TASK PROMPT:
In the records below, copy word for word every line from the line with "Screen dimensions: 600x400" through the line with "Action: click(x=729, y=349)", including both of those lines. Leave the pictures out.

Records from a data source:
((

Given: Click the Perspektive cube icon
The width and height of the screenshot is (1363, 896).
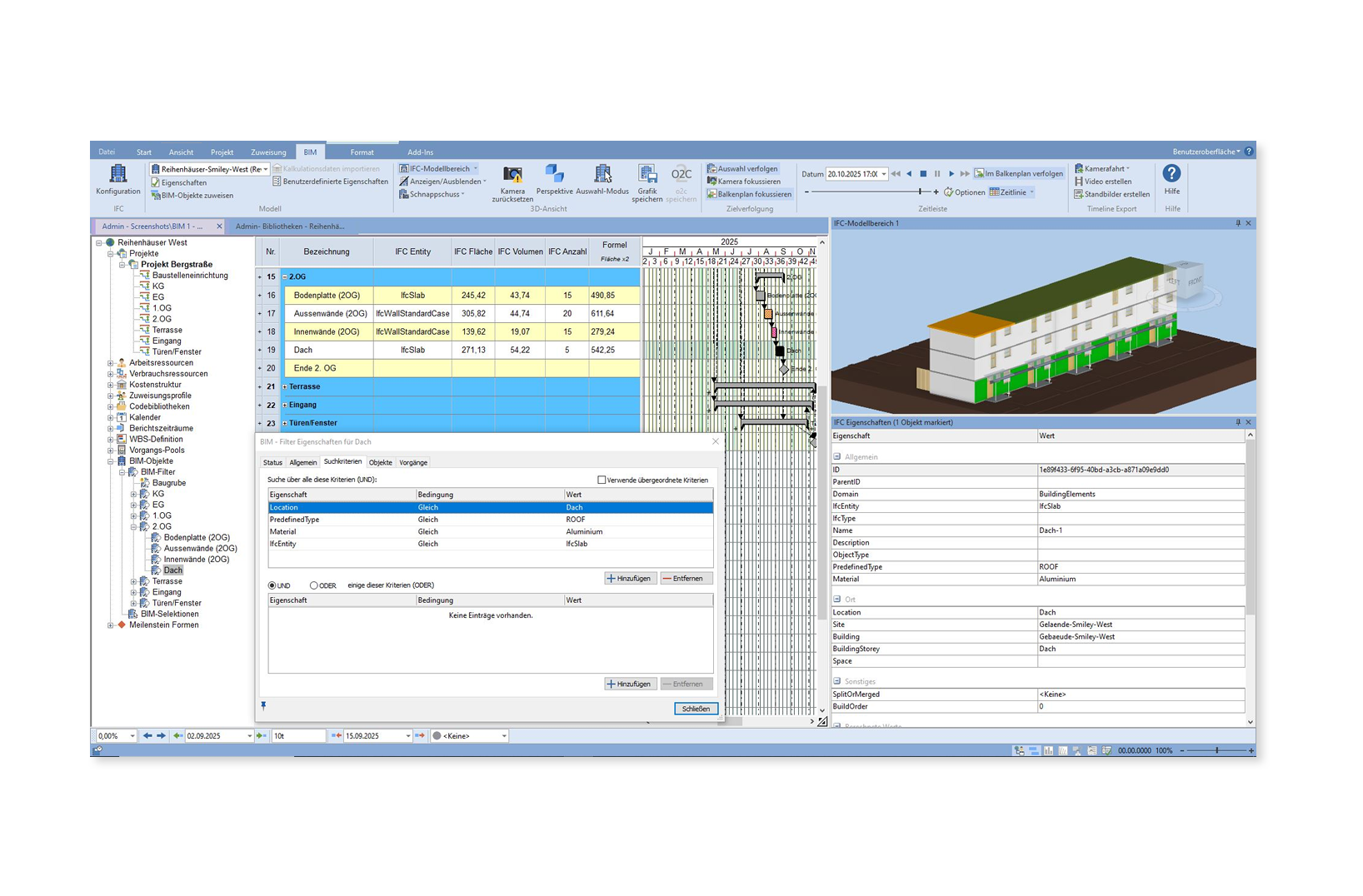Looking at the screenshot, I should [554, 174].
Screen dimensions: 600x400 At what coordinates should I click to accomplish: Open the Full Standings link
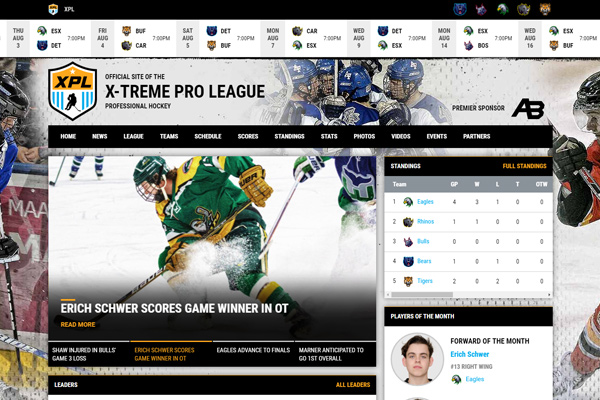524,166
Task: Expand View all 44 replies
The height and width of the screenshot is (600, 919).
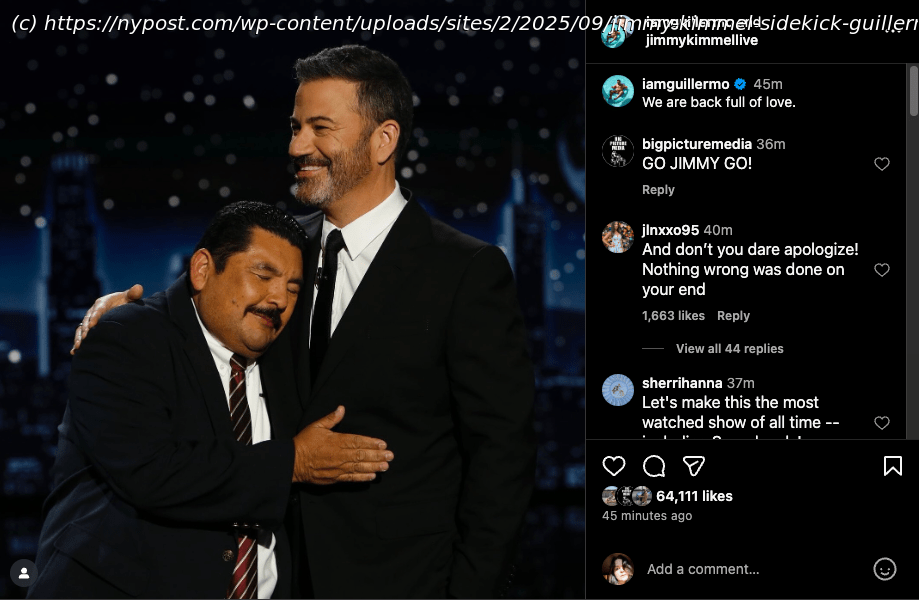Action: click(x=729, y=349)
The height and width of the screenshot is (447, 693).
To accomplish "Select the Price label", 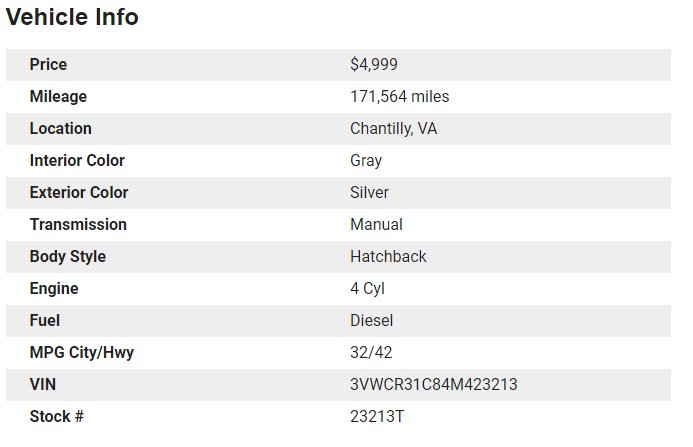I will click(48, 65).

))

OUTPUT:
Screen dimensions: 600x400 At what coordinates should I click to accomplish: Open the Full Standings link
524,166
Task: Expand View all 44 replies
The height and width of the screenshot is (600, 919).
Action: click(x=729, y=349)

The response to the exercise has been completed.